International Energy Agency (IEA) released the data on carbon dioxide (CO2) emissions on 13 March 2015. According to it, the global emissions of CO2 from energy sector stalled in the year 2014.
As per the preliminary data released, global emissions of CO2 stood at 32.3 billion tonnes in 2014 which is same as in the year 2013.
Further the data suggests that efforts to mitigate climate change may be having a more pronounced effect on emissions than had previously been thought.
Cause for the halt in CO2 emissions
According to IEA, the cause for the halt of CO2 emissions is the changing patterns of energy consumption in China and Organisation for Economic Cooperation and Development (OECD) countries.
In China, the year 2014 saw greater generation of electricity from renewable sources, such as hydropower, solar and wind, and less burning of coal.
On the other hand, in OECD economies, the year 2014 saw efforts towards promoting sustainable growth through greater energy efficiency and more production of renewable energy.

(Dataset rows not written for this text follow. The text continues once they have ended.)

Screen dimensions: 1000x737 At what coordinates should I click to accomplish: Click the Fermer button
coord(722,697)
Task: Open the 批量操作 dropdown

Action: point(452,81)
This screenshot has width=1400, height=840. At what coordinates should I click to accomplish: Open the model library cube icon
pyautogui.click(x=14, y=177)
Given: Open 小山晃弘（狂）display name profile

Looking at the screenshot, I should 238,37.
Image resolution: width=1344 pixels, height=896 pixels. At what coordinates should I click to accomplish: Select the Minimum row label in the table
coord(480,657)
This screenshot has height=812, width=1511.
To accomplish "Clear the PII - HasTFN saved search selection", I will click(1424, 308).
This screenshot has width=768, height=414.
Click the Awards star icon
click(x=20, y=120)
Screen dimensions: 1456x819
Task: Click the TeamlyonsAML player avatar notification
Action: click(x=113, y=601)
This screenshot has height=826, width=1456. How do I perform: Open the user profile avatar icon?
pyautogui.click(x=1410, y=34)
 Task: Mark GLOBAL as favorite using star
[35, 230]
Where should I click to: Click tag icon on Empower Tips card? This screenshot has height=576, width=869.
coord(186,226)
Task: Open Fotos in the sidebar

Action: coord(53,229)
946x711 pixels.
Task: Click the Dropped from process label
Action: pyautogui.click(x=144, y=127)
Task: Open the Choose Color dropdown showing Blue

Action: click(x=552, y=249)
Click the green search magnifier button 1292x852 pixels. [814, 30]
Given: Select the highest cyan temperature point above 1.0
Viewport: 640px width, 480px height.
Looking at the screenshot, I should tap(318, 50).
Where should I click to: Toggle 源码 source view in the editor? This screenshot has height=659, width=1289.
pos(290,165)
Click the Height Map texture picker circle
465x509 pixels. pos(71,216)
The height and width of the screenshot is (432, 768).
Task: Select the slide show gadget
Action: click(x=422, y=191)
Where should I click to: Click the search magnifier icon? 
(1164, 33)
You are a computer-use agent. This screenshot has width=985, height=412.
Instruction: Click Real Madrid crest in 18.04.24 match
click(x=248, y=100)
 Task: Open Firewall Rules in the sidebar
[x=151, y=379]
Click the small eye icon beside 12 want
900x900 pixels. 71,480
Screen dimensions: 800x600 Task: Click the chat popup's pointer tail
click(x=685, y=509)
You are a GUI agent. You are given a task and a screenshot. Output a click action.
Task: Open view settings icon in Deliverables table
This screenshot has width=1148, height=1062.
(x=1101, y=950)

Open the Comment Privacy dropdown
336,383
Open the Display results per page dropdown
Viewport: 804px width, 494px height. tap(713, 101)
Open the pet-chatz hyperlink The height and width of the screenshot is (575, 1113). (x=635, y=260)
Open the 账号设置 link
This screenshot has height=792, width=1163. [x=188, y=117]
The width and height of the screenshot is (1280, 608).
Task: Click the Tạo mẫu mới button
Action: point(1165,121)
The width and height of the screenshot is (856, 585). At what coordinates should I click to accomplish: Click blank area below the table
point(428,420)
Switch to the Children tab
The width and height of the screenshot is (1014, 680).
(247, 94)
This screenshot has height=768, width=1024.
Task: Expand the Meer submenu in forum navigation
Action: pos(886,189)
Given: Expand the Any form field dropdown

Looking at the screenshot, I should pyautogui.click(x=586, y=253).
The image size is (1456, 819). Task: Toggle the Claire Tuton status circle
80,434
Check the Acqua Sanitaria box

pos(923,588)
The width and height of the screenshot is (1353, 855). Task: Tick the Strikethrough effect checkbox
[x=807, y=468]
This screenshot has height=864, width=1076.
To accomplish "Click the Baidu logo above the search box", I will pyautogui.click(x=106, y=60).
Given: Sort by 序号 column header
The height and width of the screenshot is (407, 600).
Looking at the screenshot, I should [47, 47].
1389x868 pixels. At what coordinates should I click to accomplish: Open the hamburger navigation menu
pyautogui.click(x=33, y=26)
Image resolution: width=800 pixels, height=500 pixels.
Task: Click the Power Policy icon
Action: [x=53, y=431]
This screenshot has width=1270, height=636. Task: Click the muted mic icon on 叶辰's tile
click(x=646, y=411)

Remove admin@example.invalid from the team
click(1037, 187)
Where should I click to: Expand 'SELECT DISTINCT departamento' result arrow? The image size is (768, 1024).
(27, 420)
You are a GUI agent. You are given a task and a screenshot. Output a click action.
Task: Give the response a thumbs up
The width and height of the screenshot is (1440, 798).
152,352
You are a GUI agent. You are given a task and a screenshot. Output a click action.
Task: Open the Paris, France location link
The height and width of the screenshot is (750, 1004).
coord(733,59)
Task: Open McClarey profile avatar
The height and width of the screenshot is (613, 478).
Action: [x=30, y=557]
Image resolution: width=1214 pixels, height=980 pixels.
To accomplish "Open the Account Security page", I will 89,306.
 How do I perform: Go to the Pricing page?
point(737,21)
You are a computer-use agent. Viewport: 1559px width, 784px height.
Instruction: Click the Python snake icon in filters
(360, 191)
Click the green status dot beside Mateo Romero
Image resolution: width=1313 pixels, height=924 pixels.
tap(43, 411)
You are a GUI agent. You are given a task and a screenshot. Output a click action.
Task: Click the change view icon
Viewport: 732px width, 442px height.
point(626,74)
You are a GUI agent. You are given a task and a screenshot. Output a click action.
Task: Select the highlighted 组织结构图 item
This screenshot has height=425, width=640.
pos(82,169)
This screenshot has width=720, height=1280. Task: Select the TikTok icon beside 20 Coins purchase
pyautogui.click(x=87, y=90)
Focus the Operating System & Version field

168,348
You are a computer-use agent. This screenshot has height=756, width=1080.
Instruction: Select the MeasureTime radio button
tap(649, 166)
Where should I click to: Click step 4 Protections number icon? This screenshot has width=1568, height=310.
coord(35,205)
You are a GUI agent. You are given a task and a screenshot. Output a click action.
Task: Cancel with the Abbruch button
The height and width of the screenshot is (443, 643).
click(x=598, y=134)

Decoupling of CO2 emissions and economic growth
This is the first time in 40 years that global CO2 emissions stalled or got reduced despite global economy witnessing an economic growth of 3 percent in 2014. That is, for the first time the CO2 emissions got decoupled with economic growth.
Since the setting up of 29-member IEA in 1973 at Vienna, there have only been three times when the global carbon emissions stalled or reduced compared to the previous year. These were early 1980s, 1992 and 2009 and all these years were associated with global economic weakness.
Significance of this development
According to IEA Chief Economist Fatih Birol, this will help in bringing the nations together in combating the climate change and will provide the much needed momentum to negotiators preparing to forge a global climate deal in Paris in December 2015. (Fatih Birol was recently named to take over from Maria van der Hoeven as the next IEA Executive Director).
Countries of the developing and developed world have to announce by 31 March 2015 their commitment towards cutting the greenhouse gas emissions so as to limit the rise in global temperatures to two degrees Celsius (3.6 degrees Fahrenheit) over pre-Industrial Revolution levels.
The European Union has formally adopted a 40 percent cut in emissions by 2030, while the United States has announced plans to slash 26 to 28 per cent of its emissions in 2025 compared to their level in 2005 and make best efforts to reduce its emissions by 28 percent,
Among the developing world, China intends to achieve the peaking of CO2 emissions around 2030 and to make best efforts to peak early and intends to increase the share of non-fossil fuels in primary energy consumption to around 20 percent by 2030.
India, the world's third largest emitter of the greenhouse gases, made a pledge at UN climate talks in Copenhagen in 2009, to cut the intensity of its carbon emissions—reducing the amount of carbon emitted for the same amount of economic output 20 to 25 percent over 2005 levels by 2020.